Exercise brief: Render every line of the records below as a numbered list, omitting blank lines and leaving the pictures out.

Material for this exercise:
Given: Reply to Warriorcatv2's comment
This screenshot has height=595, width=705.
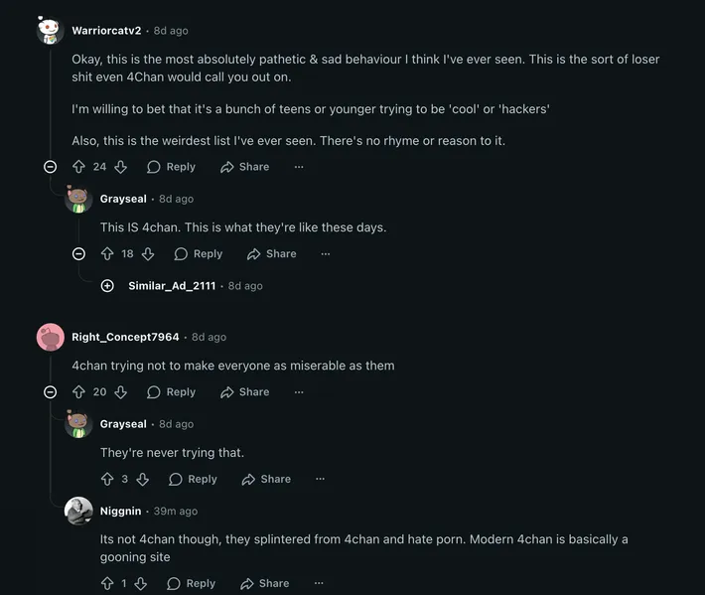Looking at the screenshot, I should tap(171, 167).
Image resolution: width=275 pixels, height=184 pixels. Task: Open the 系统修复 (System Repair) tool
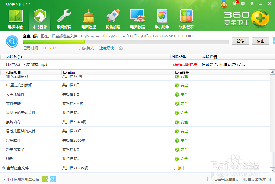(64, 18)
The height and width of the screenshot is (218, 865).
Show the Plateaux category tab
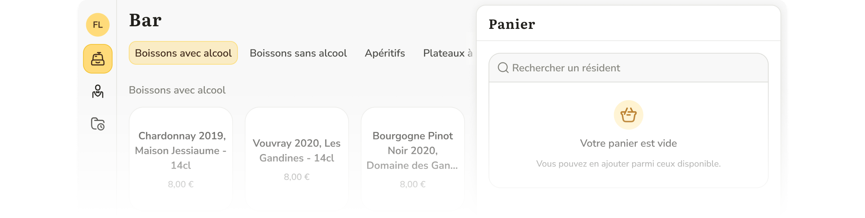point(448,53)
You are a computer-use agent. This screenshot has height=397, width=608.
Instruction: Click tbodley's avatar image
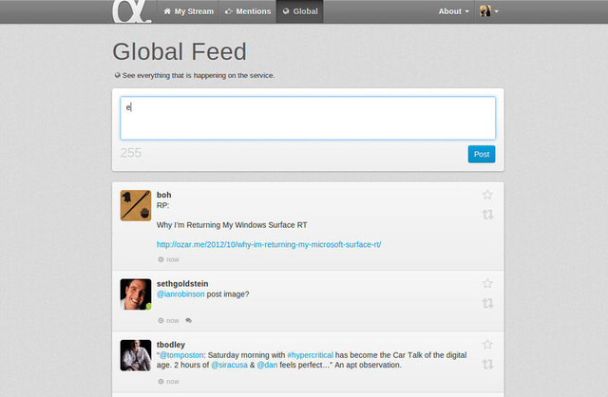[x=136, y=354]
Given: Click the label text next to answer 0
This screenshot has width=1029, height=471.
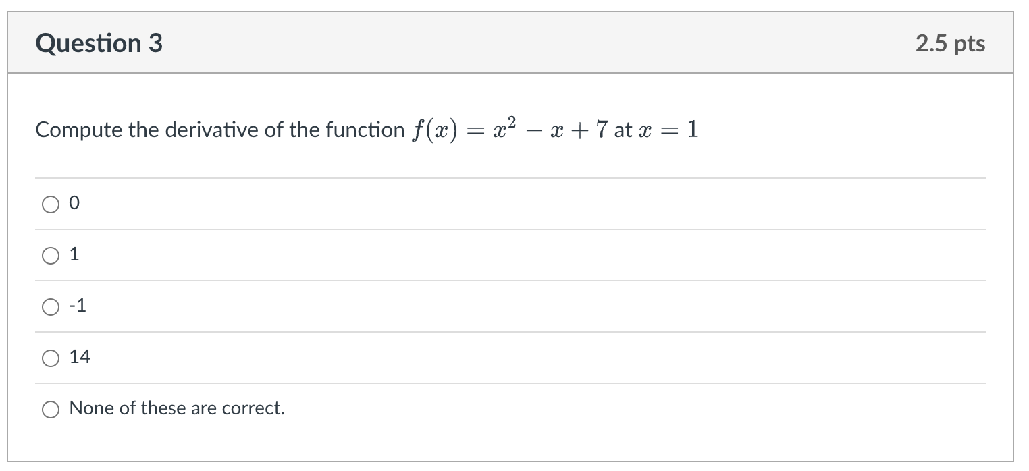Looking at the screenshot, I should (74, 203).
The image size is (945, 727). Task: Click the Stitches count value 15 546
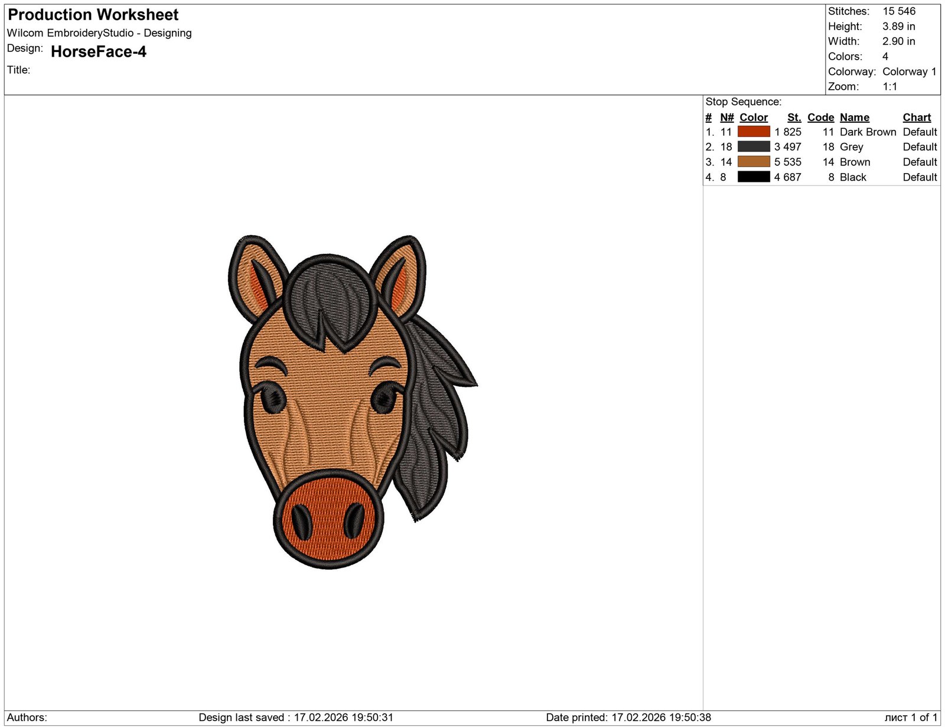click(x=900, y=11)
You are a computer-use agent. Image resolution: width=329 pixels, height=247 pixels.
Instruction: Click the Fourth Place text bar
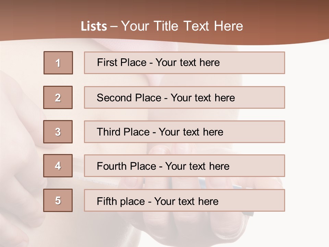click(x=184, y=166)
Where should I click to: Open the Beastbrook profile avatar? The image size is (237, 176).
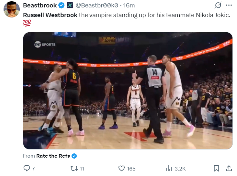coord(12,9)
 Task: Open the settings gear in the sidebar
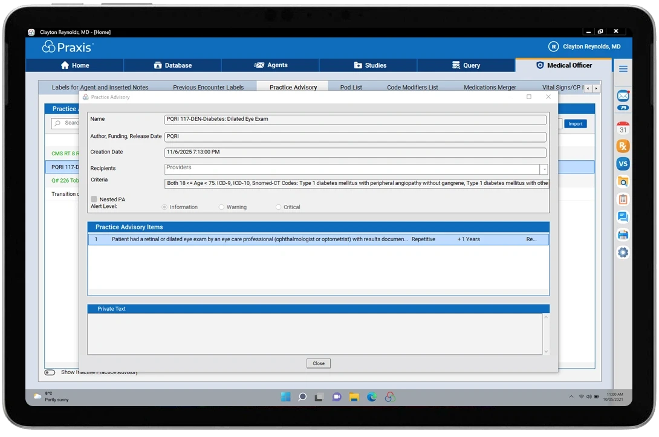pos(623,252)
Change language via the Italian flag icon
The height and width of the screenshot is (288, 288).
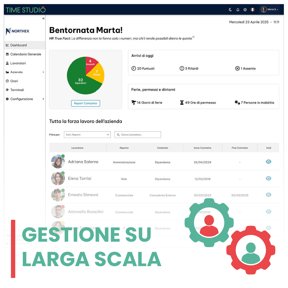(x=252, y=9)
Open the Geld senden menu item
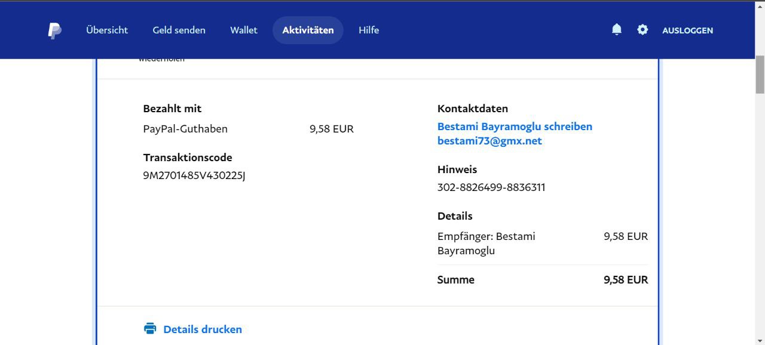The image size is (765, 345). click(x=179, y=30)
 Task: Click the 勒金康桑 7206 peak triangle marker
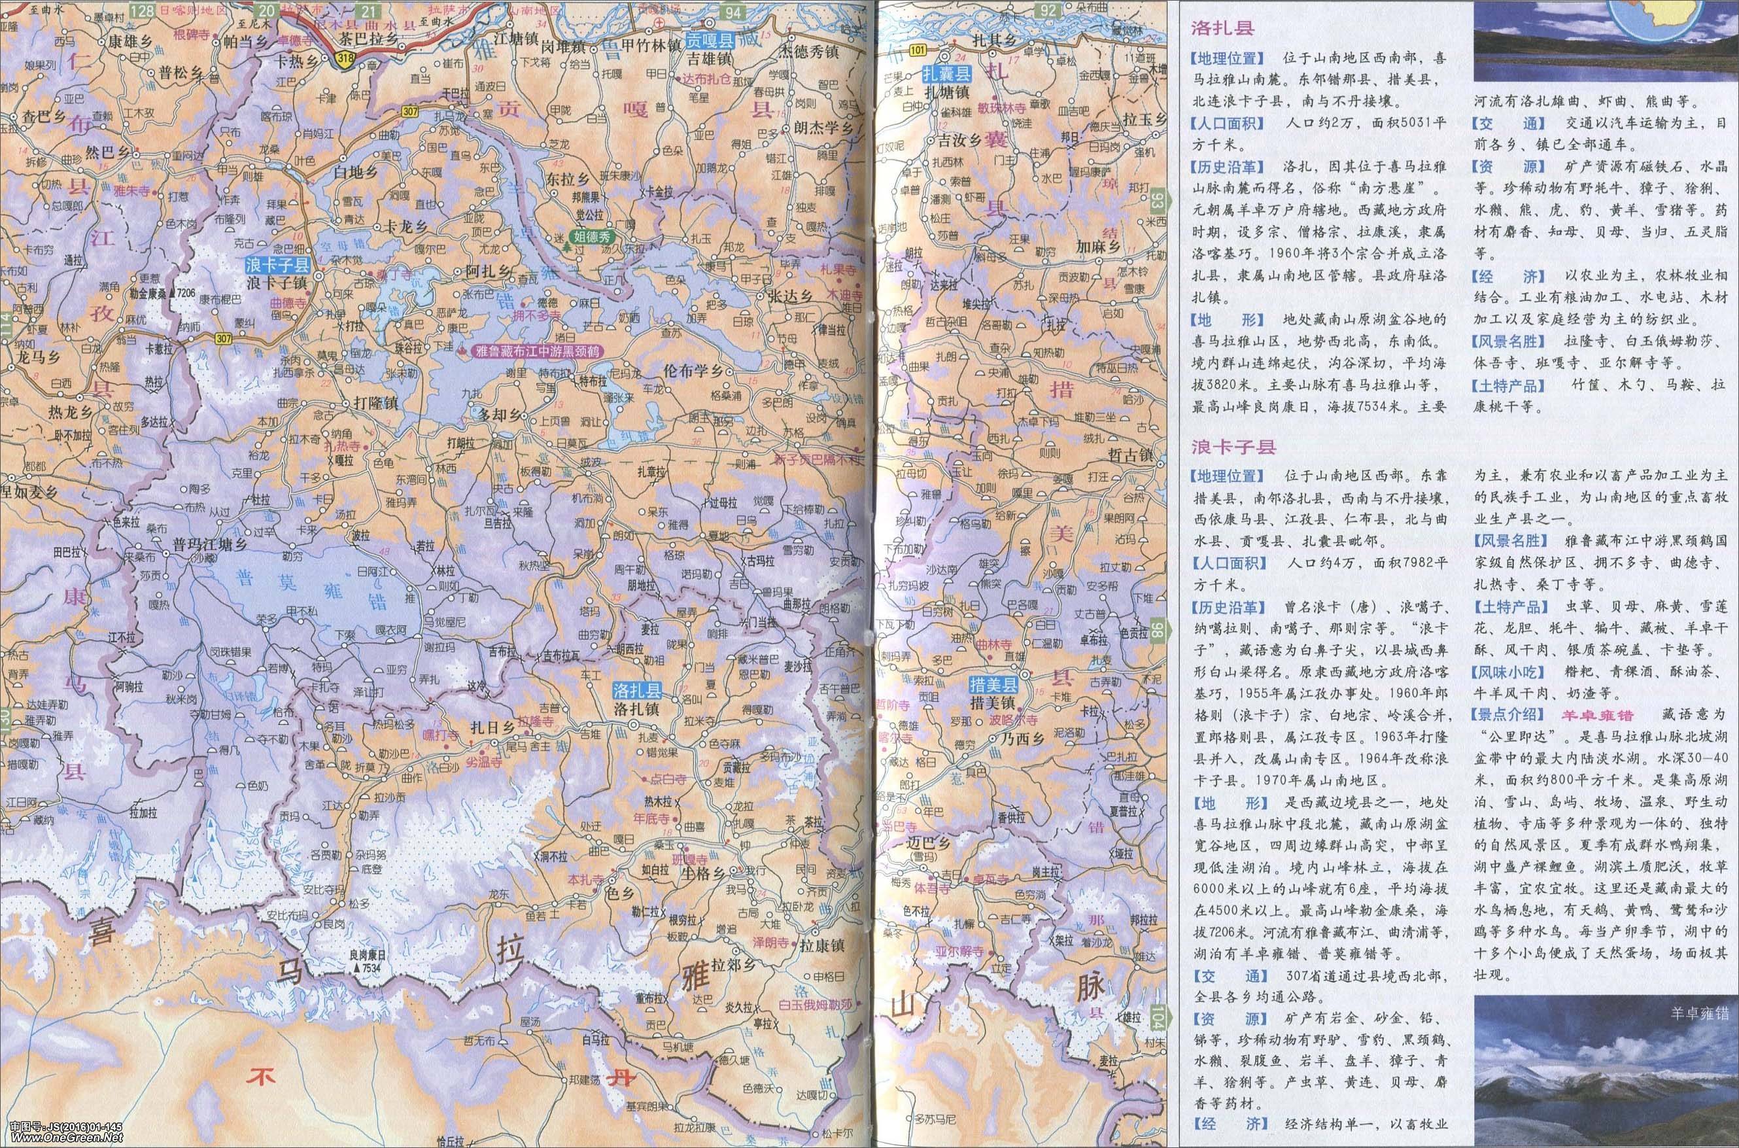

Written solution:
1. Given: Reply to Warriorcatv2's comment
2. This screenshot has height=595, width=705.
3. Looking at the screenshot, I should tap(171, 167).
4. Image resolution: width=275 pixels, height=184 pixels. Task: Open the 系统修复 (System Repair) tool
5. (64, 18)
6. The height and width of the screenshot is (218, 865).
7. Show the Plateaux category tab
8. point(448,53)
9. You are a computer-use agent. This screenshot has height=397, width=608.
10. Instruction: Click tbodley's avatar image
11. [x=136, y=354]
12. Given: Click the label text next to answer 0
13. This screenshot has width=1029, height=471.
14. Looking at the screenshot, I should (74, 203).
15. The image size is (945, 727). Task: Click the Stitches count value 15 546
16. click(x=900, y=11)
17. You are a computer-use agent. Image resolution: width=329 pixels, height=247 pixels.
18. Instruction: Click the Fourth Place text bar
19. click(x=184, y=166)
20. Where should I click to: Open the Beastbrook profile avatar? The image size is (237, 176).
21. coord(12,9)
22.  Task: Open the settings gear in the sidebar
23. pos(623,252)
24. Change language via the Italian flag icon
25. The height and width of the screenshot is (288, 288).
26. (x=252, y=9)
27. Open the Geld senden menu item
28. The image size is (765, 345). click(x=179, y=30)
29.  Task: Click the 勒金康桑 7206 peak triangle marker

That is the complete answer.